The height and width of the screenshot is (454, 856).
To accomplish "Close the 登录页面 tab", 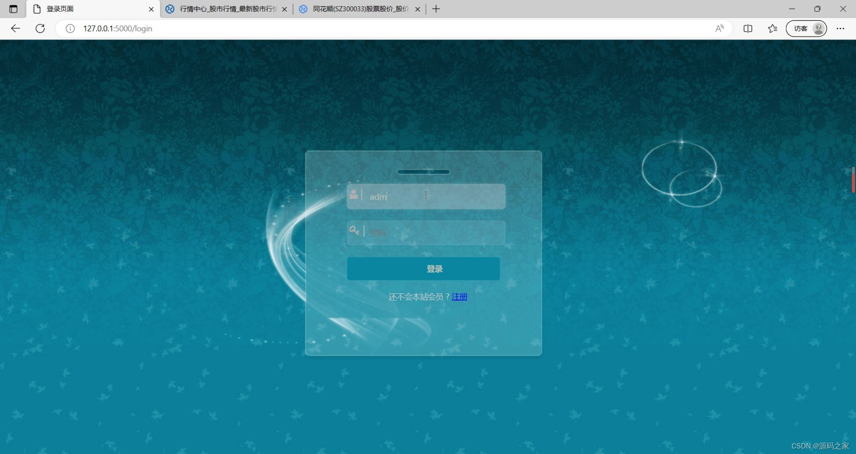I will pyautogui.click(x=151, y=9).
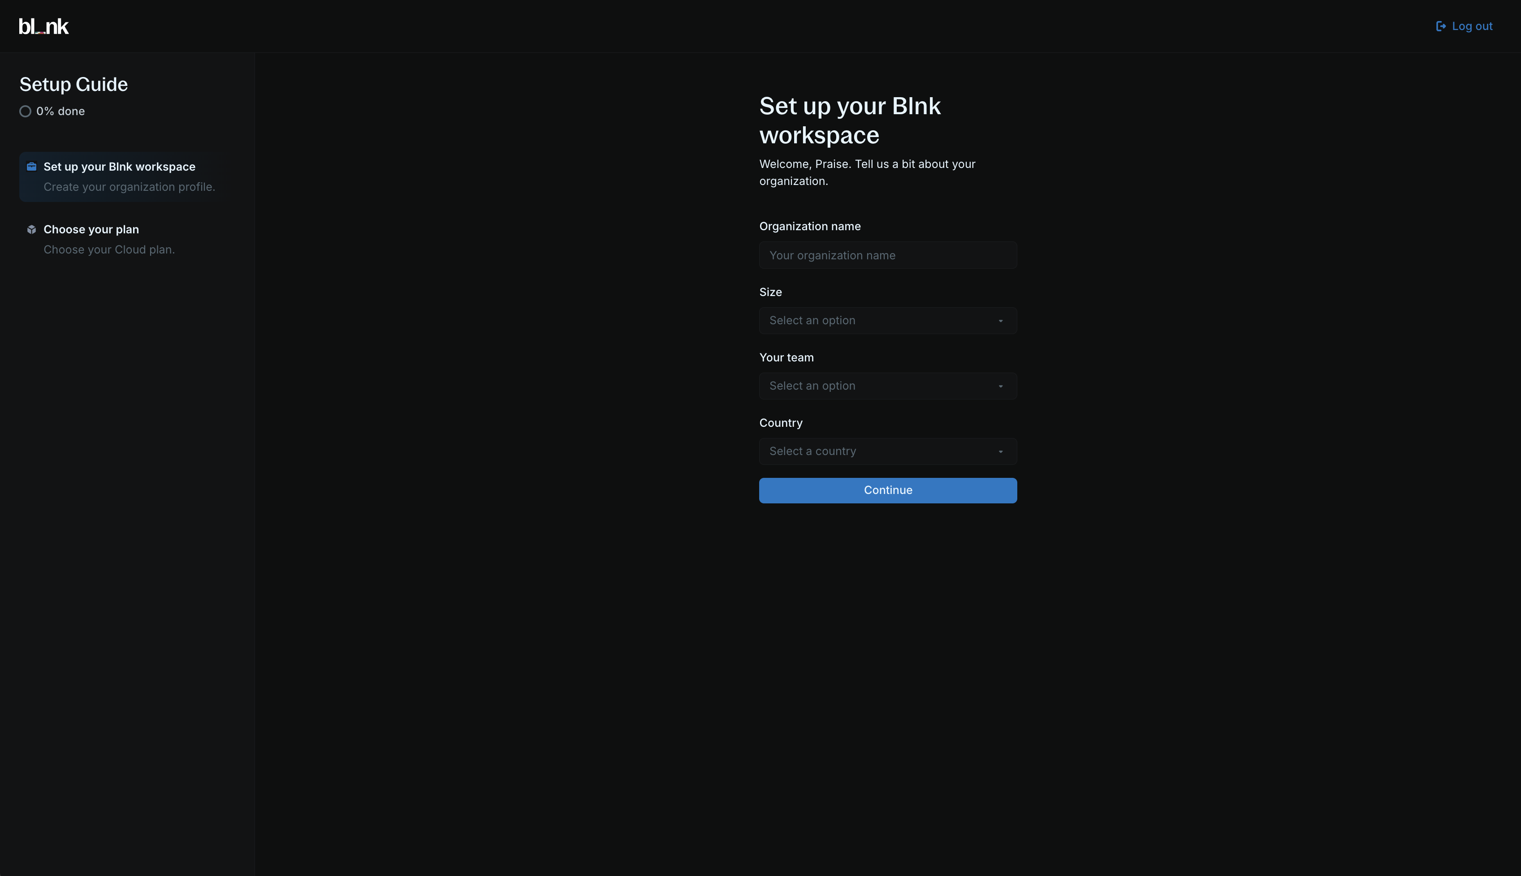Click the Setup Guide heading
The height and width of the screenshot is (876, 1521).
point(73,84)
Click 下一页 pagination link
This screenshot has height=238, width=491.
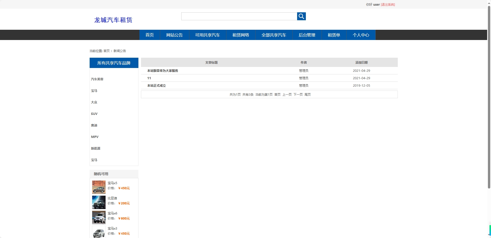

· · · · ·

Problem to solve: Print exactly, and only, the lines from the line containing "Click 下一页 pagination link" to the last line of the material above, with every picture left out.

Your response:
Click 下一页 pagination link
This screenshot has height=238, width=491.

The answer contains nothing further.